TABLE OF CONTENTS

PRINT May 2009

TOP TEN

Byron Kalet

Byron Kalet is founder of the Journal of Popular Noise, a Brooklyn-based audio magazine that will publish its Spring/Summer edition in June. Last month, the journal released Leisure Time, the debut EP from the Seattle-based post-rock duo Flexions.

  1. FRIDAY NIGHT LIGHTS

    Based on a 2004 film adaptation of a book from 1990, NBC’s Friday Night Lights revolves around a high school football team in the small town of Dillon, Texas. The show is chock-full of pure Americana—football, BBQ, good Christians, pickup trucks, and fighting—and excels at cliché: The Dillon Panthers seem to win every game after finding themselves in the last minute of the fourth quarter, fourth down, with mere inches to go. FNL has a brilliance, however, that reveals itself through the writers’ nuance and astute subcultural awareness. In one scene from the second season, piteously dorky benchwarmer Landry Clarke (played by Jesse Plemons) discusses with a potential love interest ways in which his Christian metal band, Crucifictorious, differs from satanic and thrash-metal bands such as Cannibal Corpse and Napalm Death—references that would likely fly over the heads of most cheerleaders and jocks.

  2. AVENIR

    I used to describe Avenir as the typeface I had a crush on. When I was in design school, it was like that beautiful girl you’d see around everywhere but never got a chance to meet. My typography teacher, William Morrisey, finally made the introduction, and with his blessing I’ve been setting it ever since. Released by Linotype in 1988, Avenir was designed by Adrian Frutiger in an attempt to bridge the gap between geometric sans-serif typefaces like Futura (which I love) and more humanist Grotesk typefaces like Helvetica (which I hate). Idiosyncratic details, such as the two-story lowercase a and the Grotesk-style uppercase R, diverge from the perfect geometry of Futura, seen in lowercase letters such as o, b, p, and g—resulting in a terrifically readable face that can easily reflect the seriousness of a text while appearing friendly enough to be approached without apprehension.

  3. MINOR THREAT, COMPLETE DISCOGRAPHY (DISCHORD, 1988)

    I first heard this band on a bootleg tape when I was about twelve, and it completely changed what I thought possible in music. Minor Threat’s sound has vibrant, aggressive fury that to this day I have not heard rivaled, although many have tried.


    Minor Threat performing live in Baltimore circa 1983.

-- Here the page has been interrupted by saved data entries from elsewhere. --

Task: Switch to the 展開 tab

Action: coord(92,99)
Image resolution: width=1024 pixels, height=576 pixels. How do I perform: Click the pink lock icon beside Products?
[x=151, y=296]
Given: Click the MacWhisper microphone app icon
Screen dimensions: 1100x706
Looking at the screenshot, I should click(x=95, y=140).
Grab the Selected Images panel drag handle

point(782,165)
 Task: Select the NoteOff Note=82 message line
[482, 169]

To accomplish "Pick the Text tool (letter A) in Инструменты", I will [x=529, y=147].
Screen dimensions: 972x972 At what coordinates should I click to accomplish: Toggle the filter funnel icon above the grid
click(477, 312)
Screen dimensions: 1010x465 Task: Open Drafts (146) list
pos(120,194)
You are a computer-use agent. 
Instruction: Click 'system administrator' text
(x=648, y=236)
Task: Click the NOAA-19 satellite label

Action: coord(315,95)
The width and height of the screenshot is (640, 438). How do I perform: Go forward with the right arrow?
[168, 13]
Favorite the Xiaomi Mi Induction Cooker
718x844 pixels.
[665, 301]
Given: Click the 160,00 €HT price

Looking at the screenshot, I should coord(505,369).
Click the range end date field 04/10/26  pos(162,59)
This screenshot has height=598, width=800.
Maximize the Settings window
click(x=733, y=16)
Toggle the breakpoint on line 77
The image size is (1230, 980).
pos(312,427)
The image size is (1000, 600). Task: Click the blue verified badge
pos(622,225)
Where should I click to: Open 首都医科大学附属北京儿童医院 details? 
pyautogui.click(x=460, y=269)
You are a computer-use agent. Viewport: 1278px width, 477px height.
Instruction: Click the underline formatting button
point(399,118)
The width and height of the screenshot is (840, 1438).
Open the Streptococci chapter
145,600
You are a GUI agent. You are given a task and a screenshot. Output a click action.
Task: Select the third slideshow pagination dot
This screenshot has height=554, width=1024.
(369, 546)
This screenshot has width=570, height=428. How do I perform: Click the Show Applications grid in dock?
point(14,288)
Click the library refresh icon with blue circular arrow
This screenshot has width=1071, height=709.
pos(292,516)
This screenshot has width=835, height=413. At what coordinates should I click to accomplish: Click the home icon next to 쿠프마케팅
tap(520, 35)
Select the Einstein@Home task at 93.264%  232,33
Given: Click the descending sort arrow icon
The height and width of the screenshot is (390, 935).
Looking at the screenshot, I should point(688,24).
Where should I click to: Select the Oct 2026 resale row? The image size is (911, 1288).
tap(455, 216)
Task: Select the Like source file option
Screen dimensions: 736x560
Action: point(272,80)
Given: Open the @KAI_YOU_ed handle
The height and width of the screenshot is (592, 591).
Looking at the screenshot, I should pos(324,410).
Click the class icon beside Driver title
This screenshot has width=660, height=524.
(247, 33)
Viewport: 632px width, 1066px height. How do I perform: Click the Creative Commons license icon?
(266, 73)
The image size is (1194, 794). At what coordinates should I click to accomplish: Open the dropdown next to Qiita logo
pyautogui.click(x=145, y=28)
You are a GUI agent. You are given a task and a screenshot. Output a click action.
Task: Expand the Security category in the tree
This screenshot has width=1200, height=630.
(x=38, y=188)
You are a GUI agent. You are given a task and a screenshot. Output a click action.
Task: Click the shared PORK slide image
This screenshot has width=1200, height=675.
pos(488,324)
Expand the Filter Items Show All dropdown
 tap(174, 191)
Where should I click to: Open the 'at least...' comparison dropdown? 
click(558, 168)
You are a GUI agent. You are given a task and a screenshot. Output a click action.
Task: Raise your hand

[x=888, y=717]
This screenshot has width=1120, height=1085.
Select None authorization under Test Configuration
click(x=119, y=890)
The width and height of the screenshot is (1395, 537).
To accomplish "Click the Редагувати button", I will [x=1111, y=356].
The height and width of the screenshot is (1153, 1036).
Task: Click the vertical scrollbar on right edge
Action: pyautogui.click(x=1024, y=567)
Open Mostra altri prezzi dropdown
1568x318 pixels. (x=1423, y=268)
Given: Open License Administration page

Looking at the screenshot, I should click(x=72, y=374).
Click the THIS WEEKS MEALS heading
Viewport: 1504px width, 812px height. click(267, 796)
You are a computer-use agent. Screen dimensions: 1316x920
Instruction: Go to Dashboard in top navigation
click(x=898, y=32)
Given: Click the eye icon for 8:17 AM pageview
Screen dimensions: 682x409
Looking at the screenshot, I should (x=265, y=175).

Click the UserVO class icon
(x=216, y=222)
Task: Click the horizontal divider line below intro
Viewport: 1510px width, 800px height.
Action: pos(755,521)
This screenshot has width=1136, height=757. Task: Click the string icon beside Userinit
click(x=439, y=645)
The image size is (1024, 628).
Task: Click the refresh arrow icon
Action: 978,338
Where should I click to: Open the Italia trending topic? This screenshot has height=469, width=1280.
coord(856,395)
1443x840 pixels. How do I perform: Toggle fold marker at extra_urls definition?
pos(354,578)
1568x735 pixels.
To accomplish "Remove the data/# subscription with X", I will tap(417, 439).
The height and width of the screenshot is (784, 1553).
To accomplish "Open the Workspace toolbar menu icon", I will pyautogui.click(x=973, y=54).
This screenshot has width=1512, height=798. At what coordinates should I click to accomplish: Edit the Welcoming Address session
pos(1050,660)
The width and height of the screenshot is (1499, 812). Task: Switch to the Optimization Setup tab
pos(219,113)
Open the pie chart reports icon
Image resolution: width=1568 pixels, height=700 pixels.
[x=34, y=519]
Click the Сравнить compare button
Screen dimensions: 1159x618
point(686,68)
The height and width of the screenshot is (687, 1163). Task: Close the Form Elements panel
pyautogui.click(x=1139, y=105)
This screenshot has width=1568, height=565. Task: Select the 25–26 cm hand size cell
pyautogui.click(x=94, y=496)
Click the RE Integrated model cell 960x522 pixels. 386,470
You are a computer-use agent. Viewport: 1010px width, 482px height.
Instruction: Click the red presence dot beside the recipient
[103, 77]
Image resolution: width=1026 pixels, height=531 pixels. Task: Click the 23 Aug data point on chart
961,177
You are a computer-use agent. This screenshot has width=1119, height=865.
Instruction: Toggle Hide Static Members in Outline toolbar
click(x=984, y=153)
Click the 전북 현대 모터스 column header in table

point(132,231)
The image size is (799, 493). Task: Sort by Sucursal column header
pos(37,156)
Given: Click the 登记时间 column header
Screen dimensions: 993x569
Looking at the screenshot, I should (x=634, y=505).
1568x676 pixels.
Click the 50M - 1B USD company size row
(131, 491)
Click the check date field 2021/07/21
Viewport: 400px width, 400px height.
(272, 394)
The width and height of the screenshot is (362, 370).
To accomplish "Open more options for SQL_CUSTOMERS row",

  4. NINETEENTH-CENTURY SHEET-MUSIC TITLE PAGES

    Long before the first wax cylinders were bought and sold, people made weird and beautiful graphics to package music. This is nowhere clearer than on the amazing engraved and letterpress-printed title pages from a collection of mid-nineteenth-century sheet music I found a few years ago in a thrift store outside Seattle. The music is all standard pop from the era—polkas and waltzes—but the typography is absolutely staggering. Each line is a different display type more ridiculous than the last: Half are absurd decorative titles; a few are weird, geometric, condensed sans-serif faces; and the rest is hand-engraved script. During the mid-1800s a variety of display typefaces became commercially available for the first time, and, as evidenced here, printers went berserk.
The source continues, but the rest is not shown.